───── RECORDS ─────

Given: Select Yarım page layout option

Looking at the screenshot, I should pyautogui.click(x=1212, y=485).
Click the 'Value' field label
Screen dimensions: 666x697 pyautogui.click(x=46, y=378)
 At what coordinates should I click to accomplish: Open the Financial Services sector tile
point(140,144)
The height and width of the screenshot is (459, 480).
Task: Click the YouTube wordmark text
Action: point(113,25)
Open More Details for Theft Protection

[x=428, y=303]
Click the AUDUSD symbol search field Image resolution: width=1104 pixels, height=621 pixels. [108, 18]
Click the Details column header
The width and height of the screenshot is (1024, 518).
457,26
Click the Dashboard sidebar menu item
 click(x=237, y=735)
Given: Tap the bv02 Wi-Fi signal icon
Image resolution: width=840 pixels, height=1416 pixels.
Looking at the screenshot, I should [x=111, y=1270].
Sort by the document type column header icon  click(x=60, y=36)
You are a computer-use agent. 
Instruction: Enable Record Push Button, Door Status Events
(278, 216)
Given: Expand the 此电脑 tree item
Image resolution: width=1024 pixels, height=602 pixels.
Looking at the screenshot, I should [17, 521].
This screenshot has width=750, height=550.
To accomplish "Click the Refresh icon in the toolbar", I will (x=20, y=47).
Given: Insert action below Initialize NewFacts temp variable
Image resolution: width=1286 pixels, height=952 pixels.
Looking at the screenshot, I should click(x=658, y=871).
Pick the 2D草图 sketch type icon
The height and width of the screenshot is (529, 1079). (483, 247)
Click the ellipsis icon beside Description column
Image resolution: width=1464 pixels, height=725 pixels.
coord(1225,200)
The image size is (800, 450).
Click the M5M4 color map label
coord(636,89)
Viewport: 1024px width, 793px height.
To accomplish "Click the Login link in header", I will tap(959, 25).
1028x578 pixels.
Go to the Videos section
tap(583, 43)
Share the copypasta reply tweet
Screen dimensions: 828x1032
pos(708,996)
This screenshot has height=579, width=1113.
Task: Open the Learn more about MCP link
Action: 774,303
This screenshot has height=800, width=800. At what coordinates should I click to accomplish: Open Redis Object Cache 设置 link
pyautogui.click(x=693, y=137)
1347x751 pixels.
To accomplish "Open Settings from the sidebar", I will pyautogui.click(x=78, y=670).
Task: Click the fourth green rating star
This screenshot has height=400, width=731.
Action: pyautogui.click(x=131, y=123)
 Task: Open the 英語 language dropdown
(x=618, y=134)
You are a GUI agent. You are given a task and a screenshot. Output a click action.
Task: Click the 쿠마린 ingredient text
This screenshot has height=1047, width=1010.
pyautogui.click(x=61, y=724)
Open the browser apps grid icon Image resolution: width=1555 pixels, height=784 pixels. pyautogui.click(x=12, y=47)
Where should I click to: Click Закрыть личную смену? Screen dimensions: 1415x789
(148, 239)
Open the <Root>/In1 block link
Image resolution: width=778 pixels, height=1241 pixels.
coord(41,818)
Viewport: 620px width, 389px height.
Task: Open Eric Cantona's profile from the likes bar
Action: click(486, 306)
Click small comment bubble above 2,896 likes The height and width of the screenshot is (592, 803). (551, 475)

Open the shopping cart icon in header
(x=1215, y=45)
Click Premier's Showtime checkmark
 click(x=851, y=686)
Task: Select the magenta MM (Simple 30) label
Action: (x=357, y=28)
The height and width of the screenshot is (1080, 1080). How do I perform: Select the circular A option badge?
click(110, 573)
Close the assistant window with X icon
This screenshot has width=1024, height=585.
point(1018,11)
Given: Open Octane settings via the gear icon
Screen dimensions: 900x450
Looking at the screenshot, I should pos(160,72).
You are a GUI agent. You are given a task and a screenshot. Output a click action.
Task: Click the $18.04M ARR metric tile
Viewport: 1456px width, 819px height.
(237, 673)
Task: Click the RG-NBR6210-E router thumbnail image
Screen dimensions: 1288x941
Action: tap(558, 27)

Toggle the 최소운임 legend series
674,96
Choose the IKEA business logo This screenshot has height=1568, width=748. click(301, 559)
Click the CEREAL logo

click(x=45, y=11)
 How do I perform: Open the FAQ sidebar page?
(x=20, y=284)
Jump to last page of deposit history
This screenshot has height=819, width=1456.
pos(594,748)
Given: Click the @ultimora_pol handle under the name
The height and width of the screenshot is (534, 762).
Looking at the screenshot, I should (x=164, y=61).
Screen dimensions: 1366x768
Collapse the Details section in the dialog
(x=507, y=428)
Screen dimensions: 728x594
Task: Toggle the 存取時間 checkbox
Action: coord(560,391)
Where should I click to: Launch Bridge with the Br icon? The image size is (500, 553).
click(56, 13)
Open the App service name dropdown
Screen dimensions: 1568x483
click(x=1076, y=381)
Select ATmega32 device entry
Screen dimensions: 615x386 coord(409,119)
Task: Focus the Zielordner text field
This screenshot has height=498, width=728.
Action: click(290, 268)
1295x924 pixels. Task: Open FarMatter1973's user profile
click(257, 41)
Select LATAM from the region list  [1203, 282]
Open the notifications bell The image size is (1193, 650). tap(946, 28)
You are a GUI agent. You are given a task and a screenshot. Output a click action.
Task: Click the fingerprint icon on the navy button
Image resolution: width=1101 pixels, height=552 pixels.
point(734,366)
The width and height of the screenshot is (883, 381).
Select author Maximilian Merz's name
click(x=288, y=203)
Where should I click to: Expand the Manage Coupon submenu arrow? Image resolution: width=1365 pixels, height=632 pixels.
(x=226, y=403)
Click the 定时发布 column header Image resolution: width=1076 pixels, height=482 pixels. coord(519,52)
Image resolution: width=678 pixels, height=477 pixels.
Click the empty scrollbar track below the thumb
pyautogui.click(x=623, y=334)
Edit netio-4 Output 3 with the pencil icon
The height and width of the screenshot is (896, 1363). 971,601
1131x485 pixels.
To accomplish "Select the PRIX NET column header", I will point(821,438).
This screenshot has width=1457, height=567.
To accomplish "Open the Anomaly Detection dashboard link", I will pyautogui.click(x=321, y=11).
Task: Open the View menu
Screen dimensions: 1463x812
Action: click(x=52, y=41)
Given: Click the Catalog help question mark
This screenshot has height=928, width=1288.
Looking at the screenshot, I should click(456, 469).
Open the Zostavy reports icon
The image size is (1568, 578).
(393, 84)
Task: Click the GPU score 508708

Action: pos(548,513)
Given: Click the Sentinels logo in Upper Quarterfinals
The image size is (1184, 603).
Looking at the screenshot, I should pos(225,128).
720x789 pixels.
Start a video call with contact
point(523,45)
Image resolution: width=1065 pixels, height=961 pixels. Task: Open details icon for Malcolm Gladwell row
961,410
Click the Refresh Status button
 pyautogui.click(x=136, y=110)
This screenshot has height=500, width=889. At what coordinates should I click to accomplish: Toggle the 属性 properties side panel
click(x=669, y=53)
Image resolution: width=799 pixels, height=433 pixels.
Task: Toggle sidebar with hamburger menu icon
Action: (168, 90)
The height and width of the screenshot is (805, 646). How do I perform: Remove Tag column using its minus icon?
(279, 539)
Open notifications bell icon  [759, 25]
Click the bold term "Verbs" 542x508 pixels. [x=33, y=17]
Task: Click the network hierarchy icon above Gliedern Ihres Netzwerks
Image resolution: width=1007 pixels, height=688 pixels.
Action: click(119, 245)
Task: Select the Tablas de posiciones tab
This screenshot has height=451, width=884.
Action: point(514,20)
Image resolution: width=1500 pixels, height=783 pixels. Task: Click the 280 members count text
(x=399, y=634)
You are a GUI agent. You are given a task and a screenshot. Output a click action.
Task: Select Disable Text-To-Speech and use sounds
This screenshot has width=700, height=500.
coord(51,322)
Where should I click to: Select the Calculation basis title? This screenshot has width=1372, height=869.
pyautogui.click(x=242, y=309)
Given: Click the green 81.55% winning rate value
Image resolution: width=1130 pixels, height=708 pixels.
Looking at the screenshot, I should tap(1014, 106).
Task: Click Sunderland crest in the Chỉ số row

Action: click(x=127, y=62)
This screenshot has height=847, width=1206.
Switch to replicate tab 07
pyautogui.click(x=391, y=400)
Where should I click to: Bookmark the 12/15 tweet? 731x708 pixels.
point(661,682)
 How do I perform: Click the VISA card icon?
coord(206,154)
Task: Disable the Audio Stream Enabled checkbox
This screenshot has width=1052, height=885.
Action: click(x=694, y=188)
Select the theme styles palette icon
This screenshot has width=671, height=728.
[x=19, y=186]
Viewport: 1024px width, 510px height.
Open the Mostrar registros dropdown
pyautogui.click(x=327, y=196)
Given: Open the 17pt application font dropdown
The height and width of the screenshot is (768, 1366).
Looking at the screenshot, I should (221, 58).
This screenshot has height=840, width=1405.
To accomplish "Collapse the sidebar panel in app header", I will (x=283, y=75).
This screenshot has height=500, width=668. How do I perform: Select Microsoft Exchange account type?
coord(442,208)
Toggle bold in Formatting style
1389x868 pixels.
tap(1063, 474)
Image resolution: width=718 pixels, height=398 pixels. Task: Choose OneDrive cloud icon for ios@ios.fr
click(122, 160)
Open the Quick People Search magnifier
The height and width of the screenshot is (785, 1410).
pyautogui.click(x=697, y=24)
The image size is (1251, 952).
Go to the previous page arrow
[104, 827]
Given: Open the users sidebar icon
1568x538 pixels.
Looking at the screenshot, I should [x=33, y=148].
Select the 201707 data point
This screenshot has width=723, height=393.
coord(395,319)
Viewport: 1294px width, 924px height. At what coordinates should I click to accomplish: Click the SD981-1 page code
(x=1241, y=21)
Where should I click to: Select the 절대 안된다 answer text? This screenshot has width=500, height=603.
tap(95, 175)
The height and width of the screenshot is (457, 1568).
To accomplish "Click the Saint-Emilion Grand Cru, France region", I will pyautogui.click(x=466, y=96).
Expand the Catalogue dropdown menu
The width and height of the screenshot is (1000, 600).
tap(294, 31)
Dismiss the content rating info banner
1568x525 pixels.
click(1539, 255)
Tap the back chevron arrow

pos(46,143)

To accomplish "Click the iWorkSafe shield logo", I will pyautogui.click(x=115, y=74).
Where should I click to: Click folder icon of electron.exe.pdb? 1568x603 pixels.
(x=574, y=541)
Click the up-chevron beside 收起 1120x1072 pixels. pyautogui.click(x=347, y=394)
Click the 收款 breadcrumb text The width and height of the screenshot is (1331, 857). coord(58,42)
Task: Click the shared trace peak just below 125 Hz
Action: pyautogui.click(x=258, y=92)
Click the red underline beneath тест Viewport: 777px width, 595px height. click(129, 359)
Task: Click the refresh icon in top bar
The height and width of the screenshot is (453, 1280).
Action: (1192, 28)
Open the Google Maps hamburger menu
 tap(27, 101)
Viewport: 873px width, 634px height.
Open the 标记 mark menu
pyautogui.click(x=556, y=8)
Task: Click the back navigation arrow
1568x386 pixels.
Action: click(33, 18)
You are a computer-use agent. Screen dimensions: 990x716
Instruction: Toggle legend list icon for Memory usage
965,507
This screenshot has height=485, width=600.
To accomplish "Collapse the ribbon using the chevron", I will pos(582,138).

─────

**ASSIGNMENT**
Filter the material for the word "notifications" and copy each matching line.

**SOLVED PROBLEM**
Open the notifications bell The image size is (1193, 650). tap(946, 28)
Open notifications bell icon  [759, 25]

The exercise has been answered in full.